**What is expected:** Please rewrite the lines of the listing from the one containing "Task: Click the print" through its end, inclusive, changing "Instruction" to "Goal" and leaving everything else untouched. Return only those lines.

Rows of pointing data
==============================
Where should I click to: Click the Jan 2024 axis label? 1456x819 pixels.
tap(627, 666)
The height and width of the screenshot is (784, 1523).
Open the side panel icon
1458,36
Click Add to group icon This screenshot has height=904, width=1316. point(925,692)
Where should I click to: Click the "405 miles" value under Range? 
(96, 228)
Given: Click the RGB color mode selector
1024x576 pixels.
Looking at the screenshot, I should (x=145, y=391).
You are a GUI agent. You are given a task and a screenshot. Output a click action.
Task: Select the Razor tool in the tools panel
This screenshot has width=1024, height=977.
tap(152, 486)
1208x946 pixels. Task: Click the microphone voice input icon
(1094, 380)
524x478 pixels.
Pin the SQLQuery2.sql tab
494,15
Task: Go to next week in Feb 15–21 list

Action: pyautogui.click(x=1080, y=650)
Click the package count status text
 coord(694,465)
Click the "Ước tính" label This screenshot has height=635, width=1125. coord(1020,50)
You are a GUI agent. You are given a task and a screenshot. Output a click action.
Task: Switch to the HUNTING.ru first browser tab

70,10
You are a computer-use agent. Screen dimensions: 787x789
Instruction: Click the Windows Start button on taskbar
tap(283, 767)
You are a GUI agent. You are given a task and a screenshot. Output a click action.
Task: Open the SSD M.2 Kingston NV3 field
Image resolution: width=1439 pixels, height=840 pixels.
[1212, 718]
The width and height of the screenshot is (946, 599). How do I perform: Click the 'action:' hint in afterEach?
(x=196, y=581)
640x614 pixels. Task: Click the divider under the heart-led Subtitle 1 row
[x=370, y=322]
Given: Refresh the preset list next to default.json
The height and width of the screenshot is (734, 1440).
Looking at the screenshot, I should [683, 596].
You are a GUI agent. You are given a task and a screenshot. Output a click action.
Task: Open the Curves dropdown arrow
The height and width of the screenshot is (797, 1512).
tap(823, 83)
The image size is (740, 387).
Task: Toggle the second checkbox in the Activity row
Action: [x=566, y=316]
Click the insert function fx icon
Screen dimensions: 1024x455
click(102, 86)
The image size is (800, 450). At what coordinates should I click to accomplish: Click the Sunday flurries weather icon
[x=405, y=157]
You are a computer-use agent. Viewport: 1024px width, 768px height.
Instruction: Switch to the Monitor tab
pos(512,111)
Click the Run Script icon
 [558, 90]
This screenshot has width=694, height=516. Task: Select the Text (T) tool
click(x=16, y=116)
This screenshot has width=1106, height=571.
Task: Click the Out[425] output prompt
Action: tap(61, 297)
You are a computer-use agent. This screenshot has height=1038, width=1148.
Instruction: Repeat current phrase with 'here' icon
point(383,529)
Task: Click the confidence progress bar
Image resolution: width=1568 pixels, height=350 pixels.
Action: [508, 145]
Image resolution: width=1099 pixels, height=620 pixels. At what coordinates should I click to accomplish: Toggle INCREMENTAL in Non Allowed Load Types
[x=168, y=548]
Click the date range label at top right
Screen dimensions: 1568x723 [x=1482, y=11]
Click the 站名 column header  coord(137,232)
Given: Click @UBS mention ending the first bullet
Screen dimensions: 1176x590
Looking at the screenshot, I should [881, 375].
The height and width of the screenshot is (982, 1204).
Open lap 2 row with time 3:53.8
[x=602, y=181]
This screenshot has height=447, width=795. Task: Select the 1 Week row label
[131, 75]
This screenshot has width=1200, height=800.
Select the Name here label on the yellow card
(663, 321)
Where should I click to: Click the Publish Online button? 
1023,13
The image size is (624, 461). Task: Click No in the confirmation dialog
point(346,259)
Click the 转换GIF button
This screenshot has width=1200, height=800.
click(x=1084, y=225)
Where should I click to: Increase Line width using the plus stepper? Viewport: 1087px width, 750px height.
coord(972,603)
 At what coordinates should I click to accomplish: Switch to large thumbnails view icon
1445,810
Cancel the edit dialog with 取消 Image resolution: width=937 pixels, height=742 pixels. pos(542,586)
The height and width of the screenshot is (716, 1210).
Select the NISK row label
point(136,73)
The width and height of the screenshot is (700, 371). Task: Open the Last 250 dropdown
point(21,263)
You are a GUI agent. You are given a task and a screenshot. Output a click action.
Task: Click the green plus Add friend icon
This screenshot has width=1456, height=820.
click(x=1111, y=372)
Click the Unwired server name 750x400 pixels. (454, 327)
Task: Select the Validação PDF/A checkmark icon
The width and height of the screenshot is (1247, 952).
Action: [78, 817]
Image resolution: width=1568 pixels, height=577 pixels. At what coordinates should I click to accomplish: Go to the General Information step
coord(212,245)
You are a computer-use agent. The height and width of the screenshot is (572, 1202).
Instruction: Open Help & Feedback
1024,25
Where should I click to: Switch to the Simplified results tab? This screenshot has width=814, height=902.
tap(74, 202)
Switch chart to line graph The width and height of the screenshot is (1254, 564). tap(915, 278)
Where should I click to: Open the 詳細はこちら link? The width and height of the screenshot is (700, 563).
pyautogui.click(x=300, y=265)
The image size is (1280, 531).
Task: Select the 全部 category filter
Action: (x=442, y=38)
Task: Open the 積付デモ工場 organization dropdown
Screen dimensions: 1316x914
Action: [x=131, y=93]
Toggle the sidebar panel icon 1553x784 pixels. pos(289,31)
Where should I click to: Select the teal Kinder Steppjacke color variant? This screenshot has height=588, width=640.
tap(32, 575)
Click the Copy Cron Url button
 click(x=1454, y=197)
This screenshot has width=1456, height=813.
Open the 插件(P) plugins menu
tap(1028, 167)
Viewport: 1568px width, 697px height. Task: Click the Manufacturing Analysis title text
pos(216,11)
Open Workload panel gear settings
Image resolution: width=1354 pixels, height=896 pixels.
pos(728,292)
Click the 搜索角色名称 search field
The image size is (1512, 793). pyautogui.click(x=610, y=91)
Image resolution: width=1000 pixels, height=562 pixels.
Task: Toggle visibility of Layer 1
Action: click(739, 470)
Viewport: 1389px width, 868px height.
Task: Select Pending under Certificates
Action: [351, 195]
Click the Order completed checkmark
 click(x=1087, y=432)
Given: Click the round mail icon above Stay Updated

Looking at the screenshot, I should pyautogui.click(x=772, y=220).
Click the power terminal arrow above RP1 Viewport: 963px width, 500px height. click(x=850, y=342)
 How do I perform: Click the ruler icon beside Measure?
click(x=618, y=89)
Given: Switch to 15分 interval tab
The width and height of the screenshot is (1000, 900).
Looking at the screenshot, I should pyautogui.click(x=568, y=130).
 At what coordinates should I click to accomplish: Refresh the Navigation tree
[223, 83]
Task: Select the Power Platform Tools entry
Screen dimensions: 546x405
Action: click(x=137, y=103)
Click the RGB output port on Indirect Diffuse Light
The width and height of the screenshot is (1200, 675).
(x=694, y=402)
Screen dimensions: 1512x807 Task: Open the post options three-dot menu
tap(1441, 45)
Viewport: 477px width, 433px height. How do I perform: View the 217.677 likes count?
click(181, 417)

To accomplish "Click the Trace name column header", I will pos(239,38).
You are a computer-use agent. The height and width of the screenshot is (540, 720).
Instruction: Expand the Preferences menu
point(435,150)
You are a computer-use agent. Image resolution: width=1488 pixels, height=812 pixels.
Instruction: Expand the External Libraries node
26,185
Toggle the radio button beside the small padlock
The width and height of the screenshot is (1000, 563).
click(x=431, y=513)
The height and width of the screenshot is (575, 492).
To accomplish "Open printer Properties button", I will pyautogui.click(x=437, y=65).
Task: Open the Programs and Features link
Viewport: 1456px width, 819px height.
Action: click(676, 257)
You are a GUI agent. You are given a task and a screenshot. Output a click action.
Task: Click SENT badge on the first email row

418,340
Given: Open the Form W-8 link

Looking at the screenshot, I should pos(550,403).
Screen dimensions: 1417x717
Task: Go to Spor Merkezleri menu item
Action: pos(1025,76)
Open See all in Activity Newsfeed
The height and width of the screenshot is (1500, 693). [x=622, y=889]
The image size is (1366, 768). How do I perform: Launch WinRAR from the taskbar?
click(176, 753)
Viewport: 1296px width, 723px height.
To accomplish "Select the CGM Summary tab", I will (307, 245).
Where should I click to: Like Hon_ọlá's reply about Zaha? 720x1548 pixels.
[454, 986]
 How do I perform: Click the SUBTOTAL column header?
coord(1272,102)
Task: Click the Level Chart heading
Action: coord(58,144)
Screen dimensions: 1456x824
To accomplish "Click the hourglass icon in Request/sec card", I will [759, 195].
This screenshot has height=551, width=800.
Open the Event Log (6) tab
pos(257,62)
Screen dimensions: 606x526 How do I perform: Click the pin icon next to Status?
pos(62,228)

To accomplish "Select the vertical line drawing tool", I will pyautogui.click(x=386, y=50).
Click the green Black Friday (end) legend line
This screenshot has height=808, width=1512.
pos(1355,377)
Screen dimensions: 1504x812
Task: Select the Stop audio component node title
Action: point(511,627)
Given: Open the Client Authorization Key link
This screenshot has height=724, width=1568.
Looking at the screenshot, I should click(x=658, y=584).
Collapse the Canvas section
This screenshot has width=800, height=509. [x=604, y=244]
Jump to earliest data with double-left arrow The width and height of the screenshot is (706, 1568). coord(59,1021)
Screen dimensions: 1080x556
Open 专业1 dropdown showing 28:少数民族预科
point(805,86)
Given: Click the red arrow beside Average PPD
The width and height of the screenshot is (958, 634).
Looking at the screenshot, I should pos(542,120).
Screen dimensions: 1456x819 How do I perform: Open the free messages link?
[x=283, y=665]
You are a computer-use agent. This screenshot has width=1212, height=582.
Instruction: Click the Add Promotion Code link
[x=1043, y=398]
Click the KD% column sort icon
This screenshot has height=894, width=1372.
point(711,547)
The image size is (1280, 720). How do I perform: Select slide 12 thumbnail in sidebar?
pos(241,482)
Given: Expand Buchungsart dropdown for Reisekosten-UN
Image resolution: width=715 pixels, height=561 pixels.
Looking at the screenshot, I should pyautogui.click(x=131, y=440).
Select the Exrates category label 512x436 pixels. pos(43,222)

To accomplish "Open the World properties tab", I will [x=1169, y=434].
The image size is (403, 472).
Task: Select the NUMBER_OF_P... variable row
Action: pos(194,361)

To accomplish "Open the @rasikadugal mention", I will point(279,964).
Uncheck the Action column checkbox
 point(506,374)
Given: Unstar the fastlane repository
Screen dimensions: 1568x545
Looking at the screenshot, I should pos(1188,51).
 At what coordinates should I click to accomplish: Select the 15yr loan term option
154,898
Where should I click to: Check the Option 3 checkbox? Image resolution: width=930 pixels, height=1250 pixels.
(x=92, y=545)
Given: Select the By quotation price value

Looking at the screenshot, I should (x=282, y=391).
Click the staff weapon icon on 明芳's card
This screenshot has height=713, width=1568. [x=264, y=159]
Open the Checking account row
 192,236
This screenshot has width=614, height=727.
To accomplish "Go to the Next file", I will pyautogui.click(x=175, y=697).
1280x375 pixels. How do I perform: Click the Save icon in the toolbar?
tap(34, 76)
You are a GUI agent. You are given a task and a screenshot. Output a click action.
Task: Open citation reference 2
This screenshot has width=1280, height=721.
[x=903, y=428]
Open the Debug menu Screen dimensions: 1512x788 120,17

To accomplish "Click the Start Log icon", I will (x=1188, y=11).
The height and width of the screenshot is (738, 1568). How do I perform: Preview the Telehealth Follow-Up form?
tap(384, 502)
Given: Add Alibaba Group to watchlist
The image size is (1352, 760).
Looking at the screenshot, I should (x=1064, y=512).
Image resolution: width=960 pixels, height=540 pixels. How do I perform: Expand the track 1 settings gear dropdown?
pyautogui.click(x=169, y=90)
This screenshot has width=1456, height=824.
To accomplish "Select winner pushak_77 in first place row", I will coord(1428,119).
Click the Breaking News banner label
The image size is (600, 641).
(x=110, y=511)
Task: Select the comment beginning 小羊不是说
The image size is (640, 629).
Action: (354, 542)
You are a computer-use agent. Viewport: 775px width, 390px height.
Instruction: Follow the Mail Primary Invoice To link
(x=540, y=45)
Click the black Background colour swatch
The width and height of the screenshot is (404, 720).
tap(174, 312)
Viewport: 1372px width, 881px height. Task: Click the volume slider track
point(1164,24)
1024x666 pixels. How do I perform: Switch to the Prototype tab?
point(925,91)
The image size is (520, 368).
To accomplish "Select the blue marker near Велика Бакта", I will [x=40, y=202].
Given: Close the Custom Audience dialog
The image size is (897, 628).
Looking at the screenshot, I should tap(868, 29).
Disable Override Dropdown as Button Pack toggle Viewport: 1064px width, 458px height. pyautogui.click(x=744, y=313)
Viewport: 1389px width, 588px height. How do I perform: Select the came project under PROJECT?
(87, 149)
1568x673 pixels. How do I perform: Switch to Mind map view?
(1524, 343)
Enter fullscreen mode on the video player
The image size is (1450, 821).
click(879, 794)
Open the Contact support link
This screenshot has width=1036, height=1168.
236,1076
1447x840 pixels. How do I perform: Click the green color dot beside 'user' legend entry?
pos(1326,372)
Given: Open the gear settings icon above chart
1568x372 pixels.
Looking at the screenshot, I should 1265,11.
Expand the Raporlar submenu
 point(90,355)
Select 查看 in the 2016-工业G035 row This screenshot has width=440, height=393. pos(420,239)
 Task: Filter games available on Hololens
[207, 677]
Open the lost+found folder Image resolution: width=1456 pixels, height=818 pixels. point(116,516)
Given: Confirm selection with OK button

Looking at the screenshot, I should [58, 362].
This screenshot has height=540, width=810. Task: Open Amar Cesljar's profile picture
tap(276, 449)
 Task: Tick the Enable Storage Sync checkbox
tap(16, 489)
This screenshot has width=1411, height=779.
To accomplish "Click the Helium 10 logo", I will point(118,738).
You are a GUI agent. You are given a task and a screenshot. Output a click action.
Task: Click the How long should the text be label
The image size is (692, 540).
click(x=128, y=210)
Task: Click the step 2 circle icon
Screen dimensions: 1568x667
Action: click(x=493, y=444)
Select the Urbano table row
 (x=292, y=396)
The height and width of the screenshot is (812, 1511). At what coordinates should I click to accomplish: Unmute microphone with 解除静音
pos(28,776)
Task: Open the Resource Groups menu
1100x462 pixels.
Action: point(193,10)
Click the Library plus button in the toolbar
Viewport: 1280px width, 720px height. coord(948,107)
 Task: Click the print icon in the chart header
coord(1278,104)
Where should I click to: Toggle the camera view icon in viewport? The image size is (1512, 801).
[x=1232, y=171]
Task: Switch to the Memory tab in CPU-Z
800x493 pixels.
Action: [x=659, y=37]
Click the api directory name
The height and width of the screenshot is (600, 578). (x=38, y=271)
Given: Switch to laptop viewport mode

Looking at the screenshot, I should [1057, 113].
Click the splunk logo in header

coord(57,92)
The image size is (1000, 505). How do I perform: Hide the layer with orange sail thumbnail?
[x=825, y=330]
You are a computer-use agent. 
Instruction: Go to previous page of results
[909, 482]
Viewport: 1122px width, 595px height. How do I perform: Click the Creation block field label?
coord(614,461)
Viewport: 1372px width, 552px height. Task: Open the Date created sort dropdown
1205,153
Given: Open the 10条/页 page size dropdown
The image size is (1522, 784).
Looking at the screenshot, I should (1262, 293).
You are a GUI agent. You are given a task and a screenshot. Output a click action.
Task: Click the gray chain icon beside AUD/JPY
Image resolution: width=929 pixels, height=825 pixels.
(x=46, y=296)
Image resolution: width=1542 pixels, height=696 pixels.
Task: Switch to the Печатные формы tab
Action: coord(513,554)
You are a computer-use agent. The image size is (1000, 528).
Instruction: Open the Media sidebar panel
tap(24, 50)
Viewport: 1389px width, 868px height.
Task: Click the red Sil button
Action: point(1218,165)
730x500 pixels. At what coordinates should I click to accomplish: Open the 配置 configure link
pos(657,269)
==============================
**Finished exercise:**
 Task: Click the print icon in the chart header
coord(1278,104)
Where should I click to: Toggle the camera view icon in viewport? The image size is (1512, 801).
[x=1232, y=171]
Task: Switch to the Memory tab in CPU-Z
800x493 pixels.
Action: [x=659, y=37]
Click the api directory name
The height and width of the screenshot is (600, 578). (x=38, y=271)
Given: Switch to laptop viewport mode

Looking at the screenshot, I should [1057, 113].
Click the splunk logo in header

coord(57,92)
The image size is (1000, 505). How do I perform: Hide the layer with orange sail thumbnail?
[x=825, y=330]
You are a computer-use agent. 
Goal: Go to previous page of results
[909, 482]
Viewport: 1122px width, 595px height. How do I perform: Click the Creation block field label?
coord(614,461)
Viewport: 1372px width, 552px height. Task: Open the Date created sort dropdown
1205,153
Given: Open the 10条/页 page size dropdown
The image size is (1522, 784).
Looking at the screenshot, I should (1262, 293).
You are a GUI agent. You are given a task and a screenshot. Output a click action.
Task: Click the gray chain icon beside AUD/JPY
Image resolution: width=929 pixels, height=825 pixels.
(x=46, y=296)
Image resolution: width=1542 pixels, height=696 pixels.
Task: Switch to the Печатные формы tab
Action: coord(513,554)
You are a computer-use agent. The image size is (1000, 528).
Goal: Open the Media sidebar panel
tap(24, 50)
Viewport: 1389px width, 868px height.
Task: Click the red Sil button
Action: point(1218,165)
730x500 pixels. At what coordinates should I click to accomplish: Open the 配置 configure link
pos(657,269)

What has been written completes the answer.